ルカによる福音書12章35節〜59節(44節)

(2023年11月12日)

携挙」についてイエス・キリストが教えていることについて解説します。ここから、世の終わりが近い今を我々がどのような心構えで生きていけばいいか学びます。

礼拝メッセージ音声

参考資料

35節の「帯を締める」は、着物の裾をたくし上げて動きやすくすることを指します。すなわち、いつでもしもべとしての仕事ができるよう準備をしておくことです。

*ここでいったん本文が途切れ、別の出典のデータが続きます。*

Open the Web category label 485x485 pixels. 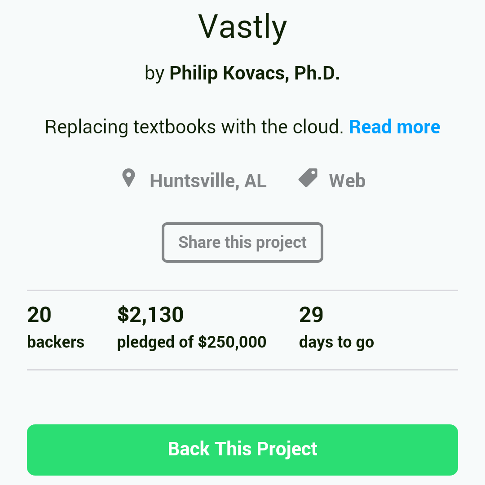[x=347, y=181]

36節の「婚礼」は、古代イスラエルでは1週間ほど続きました。

40節の「人の子」は、救い主イエスさまのことです。

イントロダクション

今回の箇所はとても長いので、交読は44節までにいたしました。他の箇所はメッセージの中で改めて朗読いたします。

今回のテーマは、「世の終わりが近い今の時代をどのような心構えで生きるか」です。3つのセクションに分けてお話しします。

1.世の終わりの時代を生きる者として

(1) いつも用心していなさい

主人の帰りを待つしもべのたとえ
35 腰に帯を締め、明かりをともしていなさい。
36 主人が婚礼から帰って来て戸をたたいたら、すぐに戸を開けようと、その帰りを待っている人たちのようでありなさい。
37 帰って来た主人に、目を覚ましているのを見てもらえるしもべたちは幸いです。まことに、あなたがたに言います。主人のほうが帯を締め、そのしもべたちを食卓に着かせ、そばに来て給仕してくれます。
38 主人が真夜中に帰って来ても、夜明けに帰って来ても、そのようにしているのを見てもらえるなら、そのしもべたちは幸いです。

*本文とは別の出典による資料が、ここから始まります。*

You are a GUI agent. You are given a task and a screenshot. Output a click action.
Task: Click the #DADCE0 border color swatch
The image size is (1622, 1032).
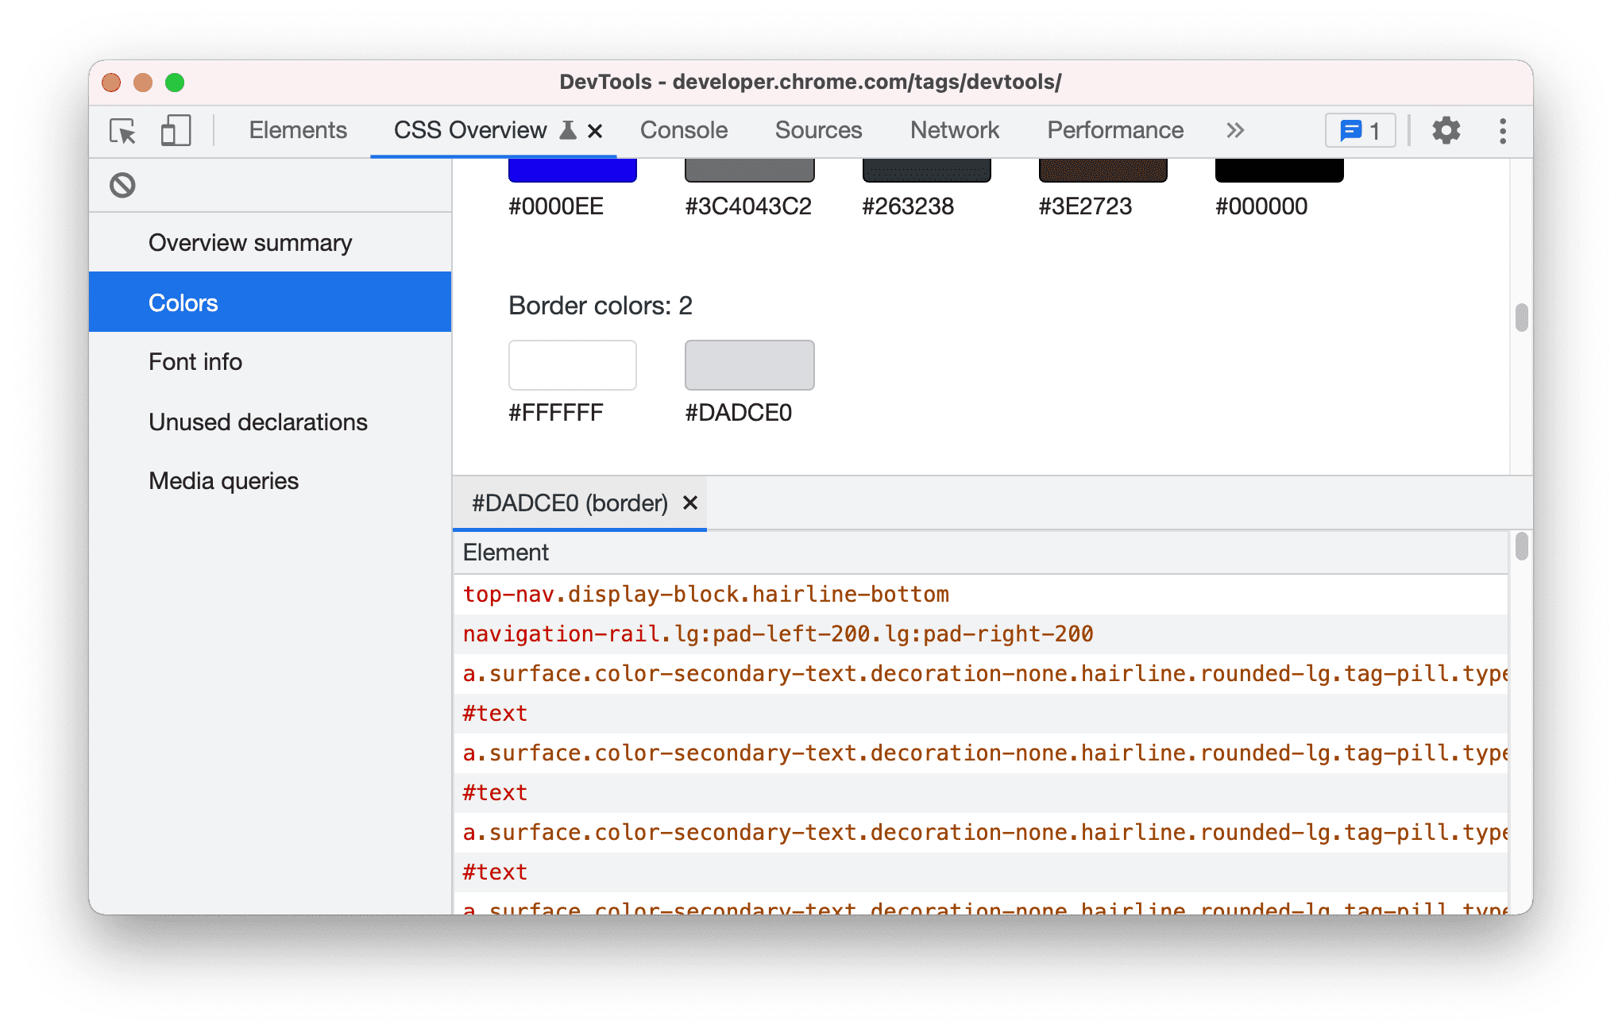point(750,364)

一家の主人が知人の結婚披露宴に出かけたというのが、このたとえ話の背景です。古代イスラエルの披露宴は、1週間ほど続きました。イエスさまは、主人の帰りを待ち、帰ってきたらすぐに戸を開けてお迎えするしもべのようであれとおっしゃっています。

このたとえに登場する主人はイエスさまです。

また、41〜44節で、イエスさまはペテロに対してこのたとえと似たたとえを語っておられます。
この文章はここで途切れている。